Reader, if you’re in San Diego, there really isn’t a better place to get your drank on. They expanded the shop last year to have a shit ton of beer as well, but it’s the wine selection that you’re probably here for. It isn’t the biggest store, but they are friendly, the prices are more than fair, and they have a well-chosen selection that ranges from cheap ‘n cheerful to seriously expensive (but not marked up beyond reason). You could go for a single bottle of Auguste Clape Cornas or a case of this Juan Gil mataro, it’s all roughly the same price, after all! I grabbed two cases of wine (and a couple bottles of Pliny the Elder because fuck it, why not), paid (Apple Pay, theoretically contactless but I still had to sign some paper, yecch), and scooted over to Mitsuwa, the Japanese supermarket, which was nearly unrecognizable compared to the week before. All of the sales had been discontinued, most of the rice had disappeared (they were down to either very expensive Japanese imported rice or extremely boring American rice), but they did have my beloved ready meals as well as spaghetti and rice for the neighbors. Plus, a few more pouches of shelf stable chicken curry, because delicious.

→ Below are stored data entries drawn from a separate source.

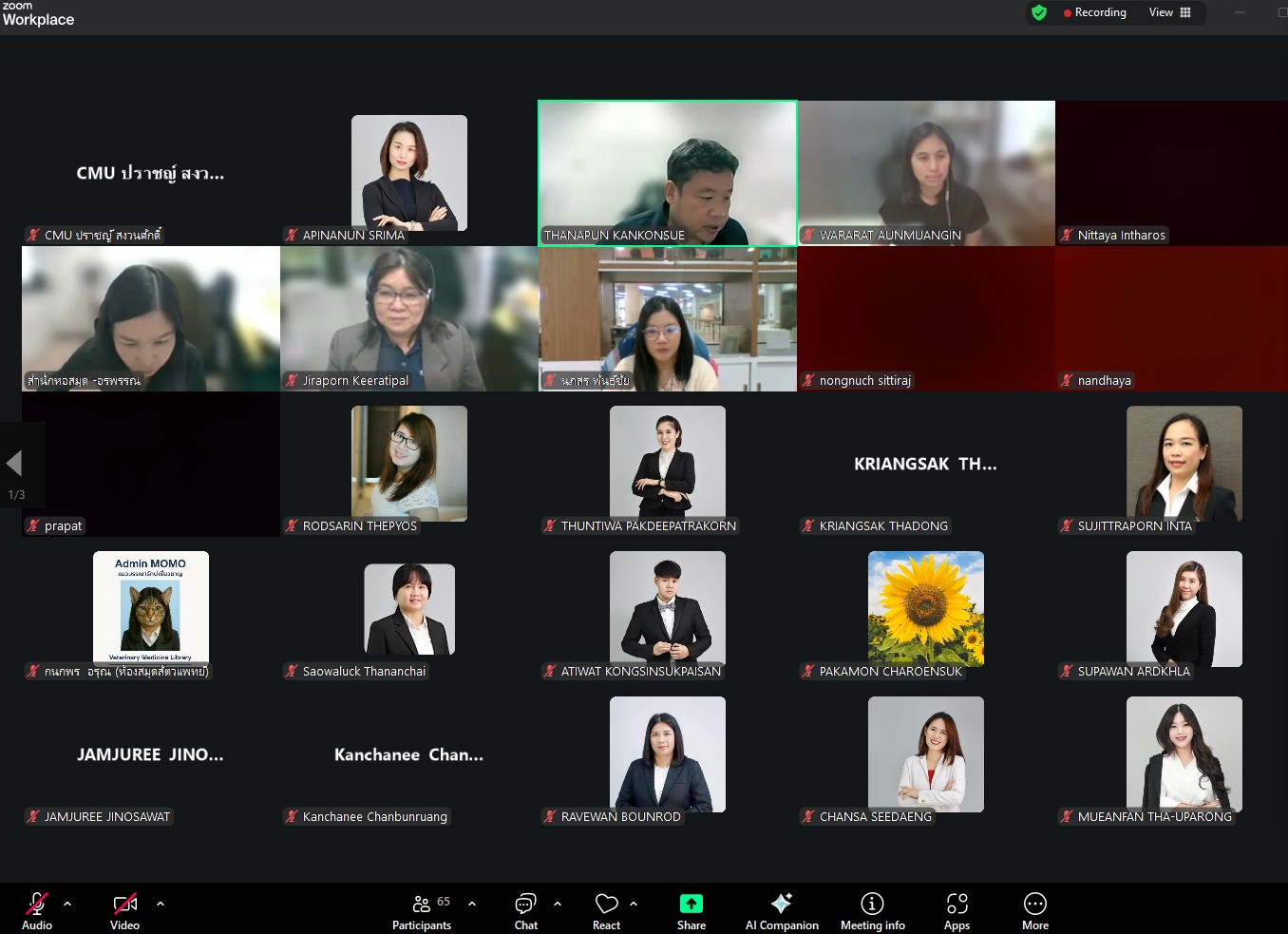Expand the arrow next to Chat

tap(558, 904)
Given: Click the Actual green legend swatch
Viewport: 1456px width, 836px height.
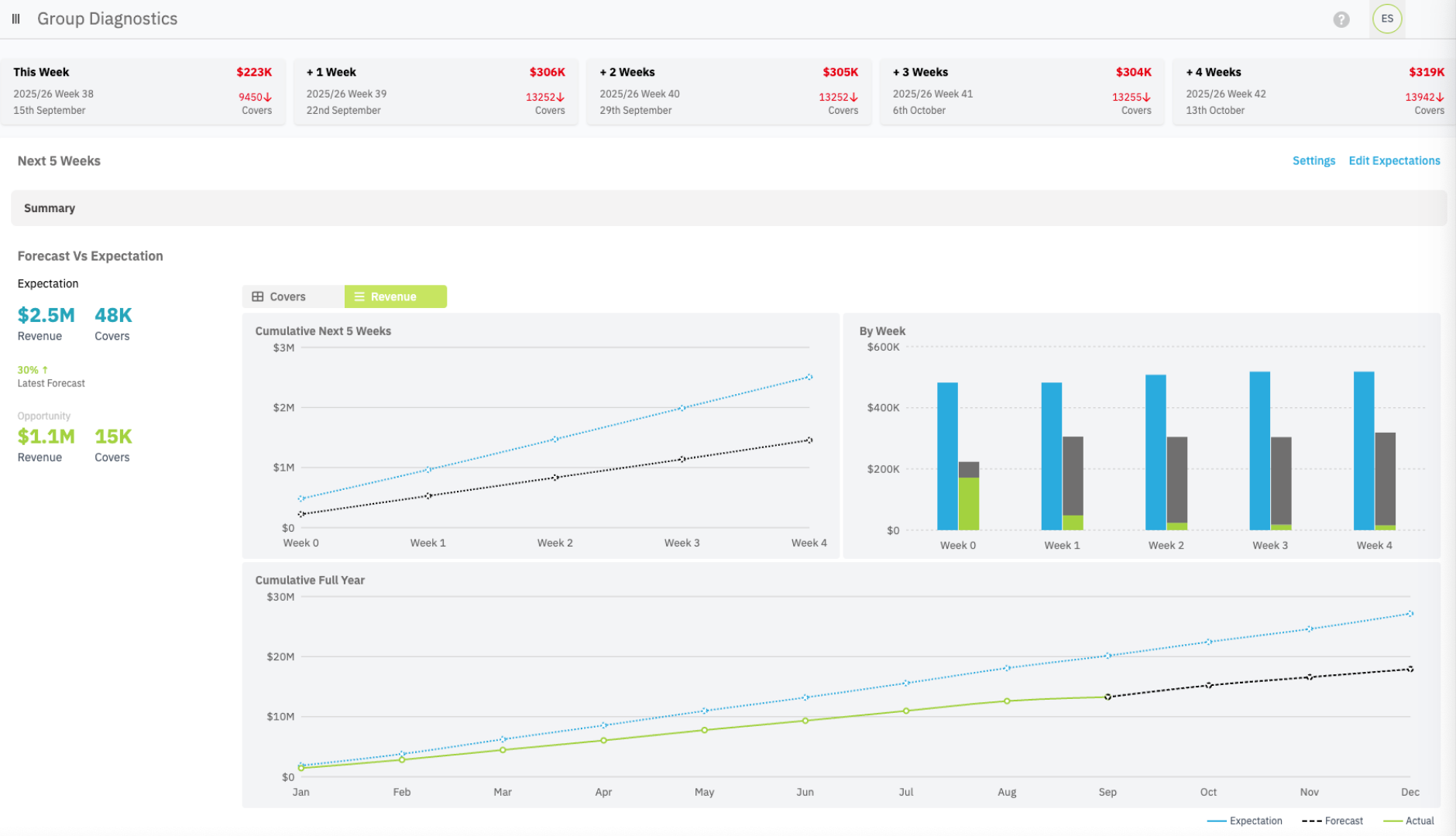Looking at the screenshot, I should click(x=1392, y=821).
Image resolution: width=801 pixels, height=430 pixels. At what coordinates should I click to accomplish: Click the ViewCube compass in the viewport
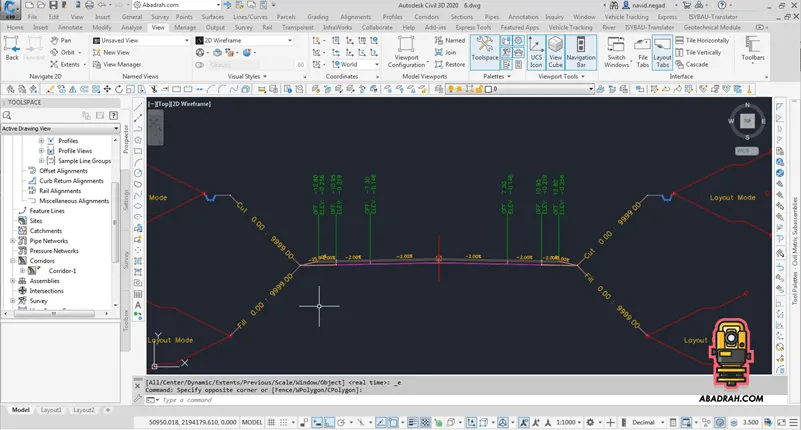tap(747, 122)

And then, dear reader, I steeled my nerve and drove to Costco. It looked… crowded… ish, but not bad. There was no wait for gasoline, so I filled the tank for the first time less than $30 since I’ve owned my VW. I then parked, dashed up to the exit, and asked if I could just go in and pick up her prescription. Answer: no. You have to go wait in the main line to enter the store, but “it’s not bad right now.” And then I saw how they’d reorganized everything and immediately felt better. A long, carefully tended entrance corral outside the store, with social distancing in place. A dedicated employee to wipe down the shopping carts; another employee to let customers in as space inside the store dictated. Cool. And inside the store, everything, more or less, that you could want. (No Parma ham, but whatever. I’ll live.) I did an impromptu shop (Kirkland bourbon? Kirkland cognac? Sure, why not), grabbed four bottles of wine for the neighbors, threw in a bottle of that cheap Kirkland sangria I’d always been curious about, and found plenty of prepared food that would fit in my fridge and keep us fed in style for six more weeks. A quick trip through the register, paid contactless, no touching anything at all, and then… whoops, no one around to help pick up the prescription. But no, wait! A few calls were made, and they found the pharmacist somewhere in the back of the store, probably refilling bottled water shelves. Whew. He gave me her prescription, entirely based on trust (no ID, no signing), and I was out of there and back up the hill to our house(s).

My neighbor now has her prescription as well as Asian spaghetti, rice, chicken apple sausage, four bottle of Kirkland wine, and some random other stuff. It’s good. And I believe there will be cookies again in the future. This makes me happy.

This wine, incidentally, also makes me happy. I have no idea how anyone can sell a bottle of organic Spanish mataro for $6.99, but there you go. It’s not overly alcoholic, it doesn’t necessarily have the full-on meat feast you’d expect from top shelf mataro, but it does have a lovely, leafy, minty cigar box kind of feel to it, and it goes down a treat with a bowl of katsu don in the middle of a global pandemic. If you possibly can, decant it an hour beforehand – it realllllly started getting good right as we were finishing the bottle while watching The Seventh Seal – and buy more than one bottle because this one’s a keeper. Plus, if you’re really not keen to touch anything or come in close contact to people at this point, you can call the San Diego Wine & Beer Co. or order online and they will just put it in the trunk of your car. Now that’s a win.